All of the data should be restated exactly as it stands.

====== Task inputs

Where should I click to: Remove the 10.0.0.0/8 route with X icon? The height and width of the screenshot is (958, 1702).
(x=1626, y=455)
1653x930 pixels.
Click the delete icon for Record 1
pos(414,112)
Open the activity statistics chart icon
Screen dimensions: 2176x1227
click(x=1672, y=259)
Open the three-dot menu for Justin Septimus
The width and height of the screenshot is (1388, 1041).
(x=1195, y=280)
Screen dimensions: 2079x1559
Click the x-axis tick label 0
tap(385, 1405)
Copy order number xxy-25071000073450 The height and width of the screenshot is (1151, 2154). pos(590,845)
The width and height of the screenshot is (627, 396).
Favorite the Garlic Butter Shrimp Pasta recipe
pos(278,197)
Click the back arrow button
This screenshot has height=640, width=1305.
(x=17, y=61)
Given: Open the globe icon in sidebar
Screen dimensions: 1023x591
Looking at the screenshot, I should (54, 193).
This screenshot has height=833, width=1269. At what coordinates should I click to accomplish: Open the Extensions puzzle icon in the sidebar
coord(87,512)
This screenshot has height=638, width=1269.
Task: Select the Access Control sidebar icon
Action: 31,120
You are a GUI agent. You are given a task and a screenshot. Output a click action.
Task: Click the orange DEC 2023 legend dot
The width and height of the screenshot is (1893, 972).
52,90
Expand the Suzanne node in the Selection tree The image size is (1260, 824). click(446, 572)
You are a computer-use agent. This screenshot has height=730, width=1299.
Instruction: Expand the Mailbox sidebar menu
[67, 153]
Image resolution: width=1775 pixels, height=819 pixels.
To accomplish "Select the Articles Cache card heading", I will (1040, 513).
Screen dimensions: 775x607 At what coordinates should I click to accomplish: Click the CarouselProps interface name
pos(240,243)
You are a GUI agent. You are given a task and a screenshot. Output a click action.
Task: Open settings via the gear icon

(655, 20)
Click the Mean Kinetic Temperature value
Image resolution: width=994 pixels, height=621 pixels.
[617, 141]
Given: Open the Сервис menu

============

**Expected output:**
Where should I click to: Remove the 10.0.0.0/8 route with X icon? The height and width of the screenshot is (958, 1702).
(x=1626, y=455)
1653x930 pixels.
Click the delete icon for Record 1
pos(414,112)
Open the activity statistics chart icon
Screen dimensions: 2176x1227
click(x=1672, y=259)
Open the three-dot menu for Justin Septimus
The width and height of the screenshot is (1388, 1041).
(x=1195, y=280)
Screen dimensions: 2079x1559
Click the x-axis tick label 0
tap(385, 1405)
Copy order number xxy-25071000073450 The height and width of the screenshot is (1151, 2154). pos(590,845)
The width and height of the screenshot is (627, 396).
Favorite the Garlic Butter Shrimp Pasta recipe
pos(278,197)
Click the back arrow button
This screenshot has height=640, width=1305.
(x=17, y=61)
Given: Open the globe icon in sidebar
Screen dimensions: 1023x591
Looking at the screenshot, I should (54, 193).
This screenshot has height=833, width=1269. At what coordinates should I click to accomplish: Open the Extensions puzzle icon in the sidebar
coord(87,512)
This screenshot has height=638, width=1269.
Task: Select the Access Control sidebar icon
Action: 31,120
You are a GUI agent. You are given a task and a screenshot. Output a click action.
Task: Click the orange DEC 2023 legend dot
The width and height of the screenshot is (1893, 972).
52,90
Expand the Suzanne node in the Selection tree The image size is (1260, 824). click(446, 572)
You are a computer-use agent. This screenshot has height=730, width=1299.
Instruction: Expand the Mailbox sidebar menu
[67, 153]
Image resolution: width=1775 pixels, height=819 pixels.
To accomplish "Select the Articles Cache card heading", I will (1040, 513).
Screen dimensions: 775x607 At what coordinates should I click to accomplish: Click the CarouselProps interface name
pos(240,243)
You are a GUI agent. You are given a task and a screenshot. Output a click action.
Task: Open settings via the gear icon

(655, 20)
Click the Mean Kinetic Temperature value
Image resolution: width=994 pixels, height=621 pixels.
[617, 141]
Given: Open the Сервис menu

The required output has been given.